A Prediction of Energy Piles’ Long-Term Operation Using a Coupled Thermo-Hydro-Geomechanical Model
An energy pile harvests geothermal energy to heat and cool a building by integrating ground heat exchanger (GHX) pipes into the building’s deep foundation, and extracts heat from the ground in the winter to heat buildings and injects heat into the ground during the summer. In areas with moderate climates, the heating and cooling loads are relatively balanced; thus the long-term performance of the energy pile is sustainable. On the other hand, energy piles in warmer climates require more cooling such as in the southern US, or in large high-rise buildings, where internal heat generation requires a greater cooling capacity, excess heat will accumulate in the ground after each year of operation. After years of operating energy piles in imbalanced heat injection/extraction cycles, accumulated heat can increase the ground temperature, leading to potential decrease of energy piles’ efficiencies, complex soil properties and volume change, as well as ground surface displacement. Unfortunately, long-term experimental data or analytical solutions are not available for a complete understanding of these problems and their effects.

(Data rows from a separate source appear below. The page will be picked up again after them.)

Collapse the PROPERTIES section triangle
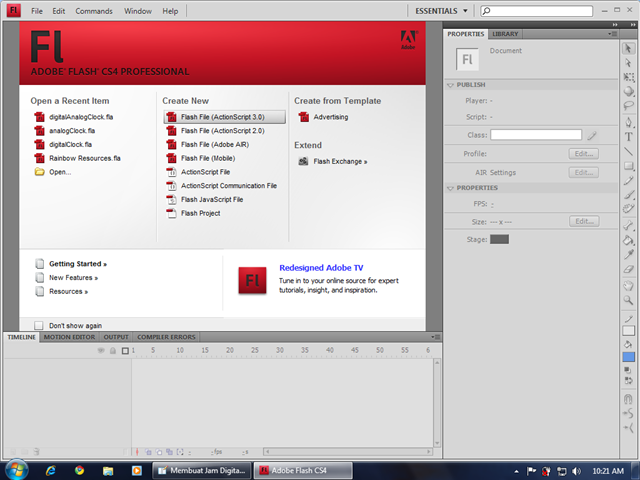Image resolution: width=640 pixels, height=480 pixels. click(450, 188)
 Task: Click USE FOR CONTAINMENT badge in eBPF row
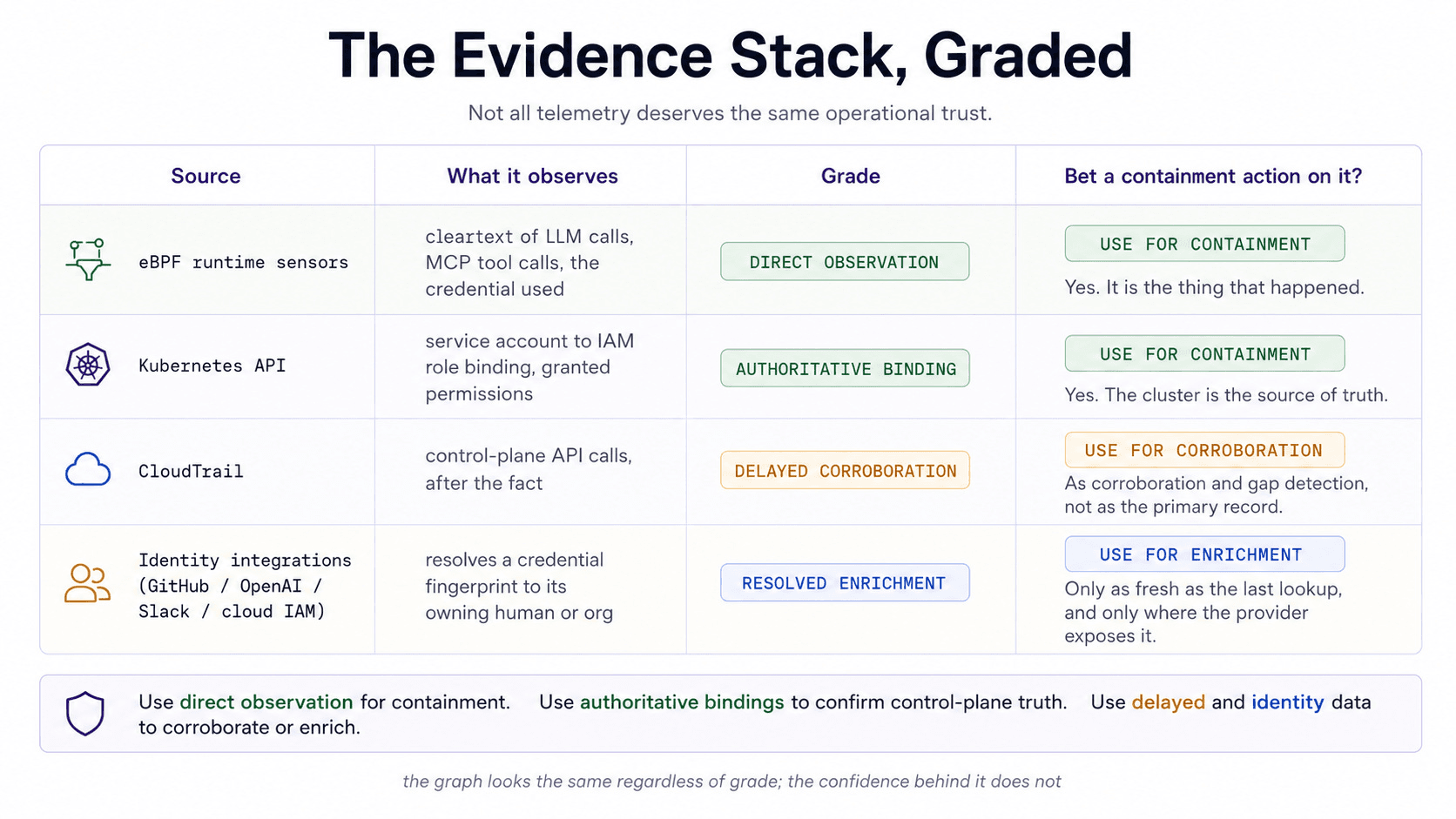[x=1204, y=244]
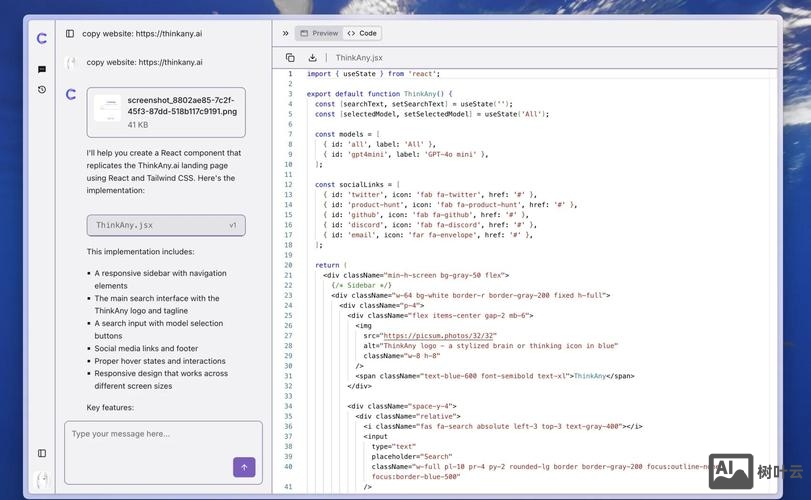The image size is (811, 500).
Task: Open the ThinkAny.jsx artifact card
Action: tap(165, 225)
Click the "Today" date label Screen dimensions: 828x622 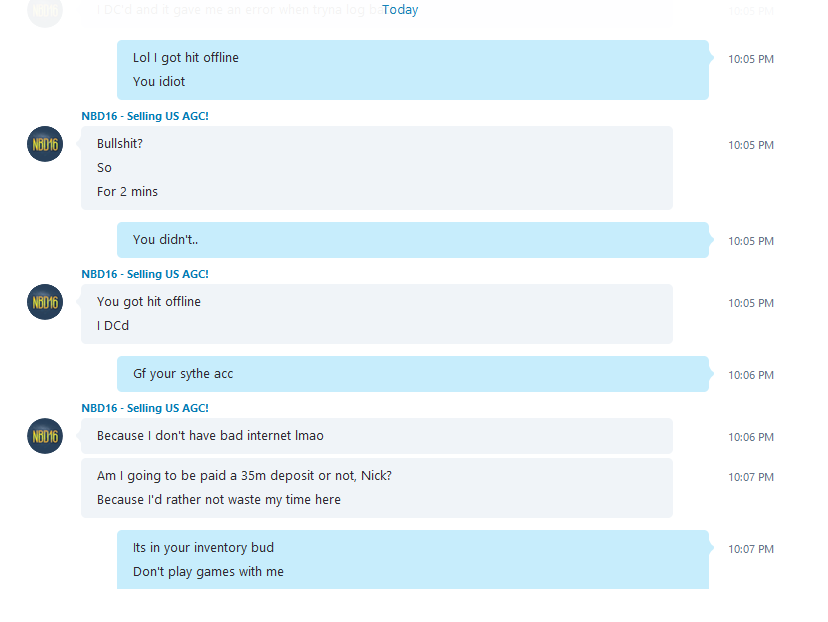[400, 10]
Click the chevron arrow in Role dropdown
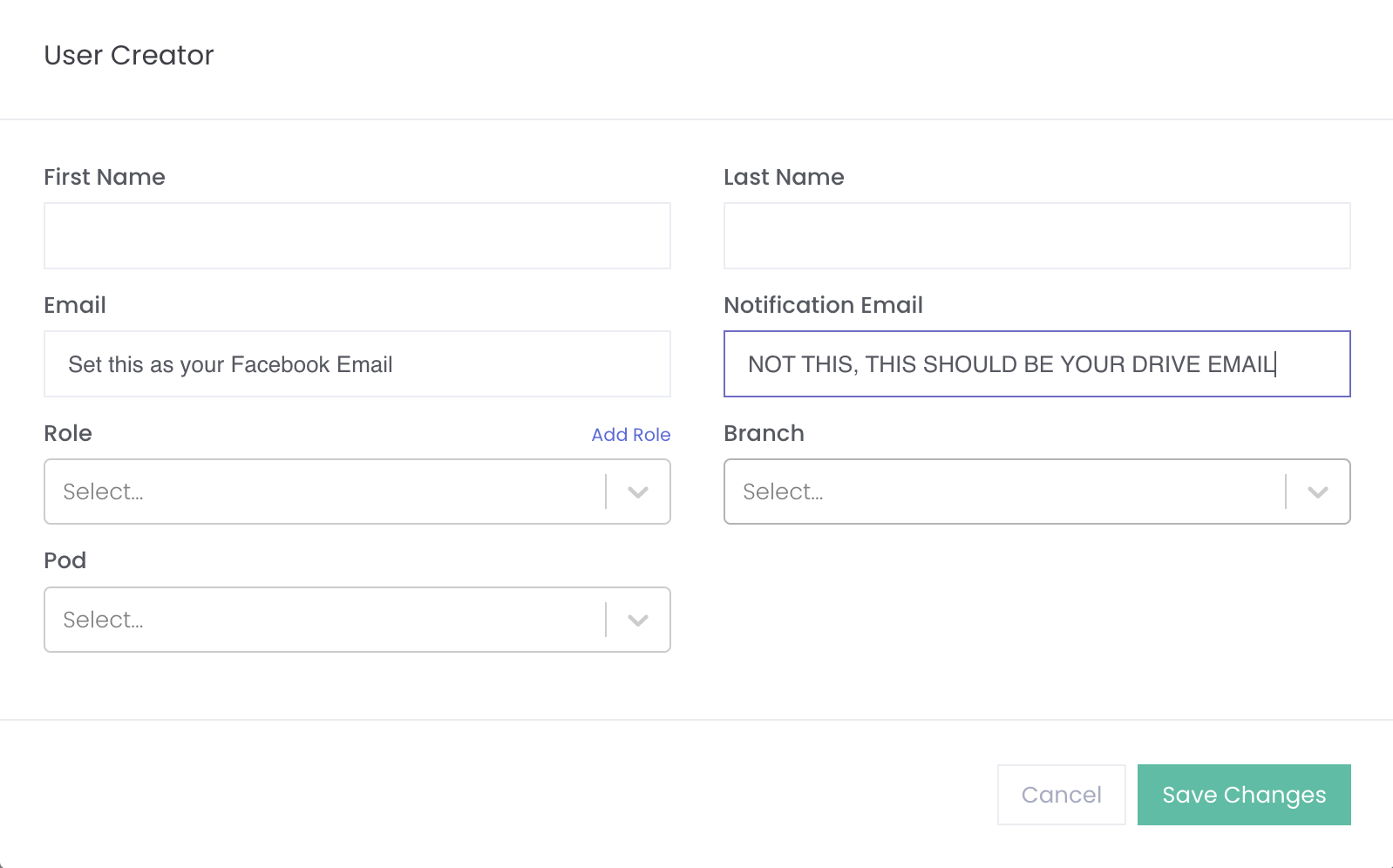The image size is (1393, 868). coord(638,492)
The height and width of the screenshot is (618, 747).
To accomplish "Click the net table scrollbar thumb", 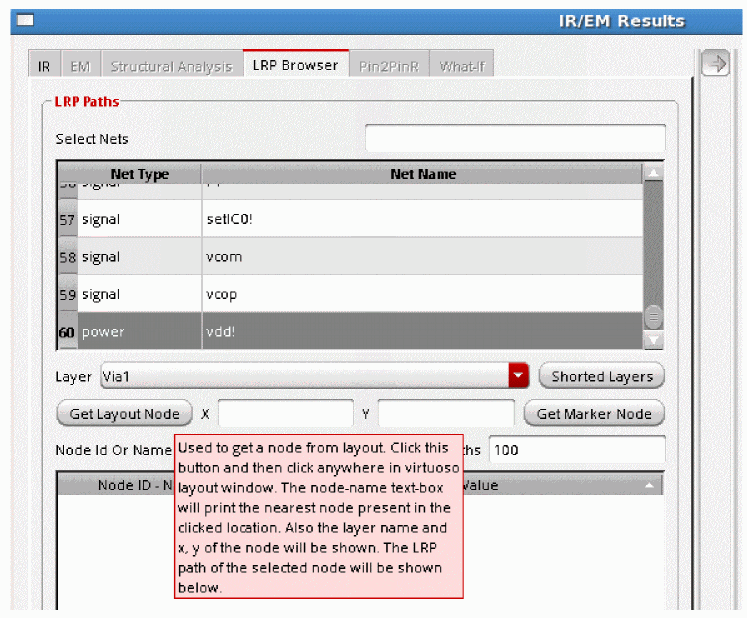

This study aims to develop a 3D fully-coupled thermo-hydro-geomechanical model in the COMSOL Multiphysics® software by integrating the Subsurface Flow, Heat Transfer, and Geomechanics modules to predict the system performance of GHX in a long term operation in terms of COP and exergy efficiency. The coupling of three modules will strongly rely on the inter-connected material properties of water and soil, such as thermal conductivity, specific heat capacity, thermal expansion coefficient and other related moduli, for example due to the strong effects from thermal conductivity of soil to GHX performance, the thermal conductivity of soil will be inputted as a function of water content, degree of saturation and temperature. The proposed numerical model will be used to analyze complex thermal-hydro-geomechanical responses of soil and a complete energy pile under heat accumulation from long-term operation of a cooling-dominated energy pile accounting for the effects of ground water movement. Furthermore, the stress, contact pressure and displacement of the energy pile caused by mechanical and thermal loading will also be studied. To verify the proposed 3D fully-coupled numerical model, the ATLAS III Boom Clay heating/cooling test model will be chosen and recreated. The model can be verified by comparing the results obtained from the experiments and this proposed integrated model. Then the model will be used to predict the long-term operation of a GHX in a 30-stort office building, assuming to be located in Austin, TX.
It is important to mention that in this study the convective heat transfer of water vapor has been neglected, therefore only liquid water convection will be considered. A future work will be to integrate the multiphase transition from liquid to vapor with the proposed model, in order to further reveal the complete thermo-hydro-geomechanical effects to the performance of the prolonged heat injection of GHX.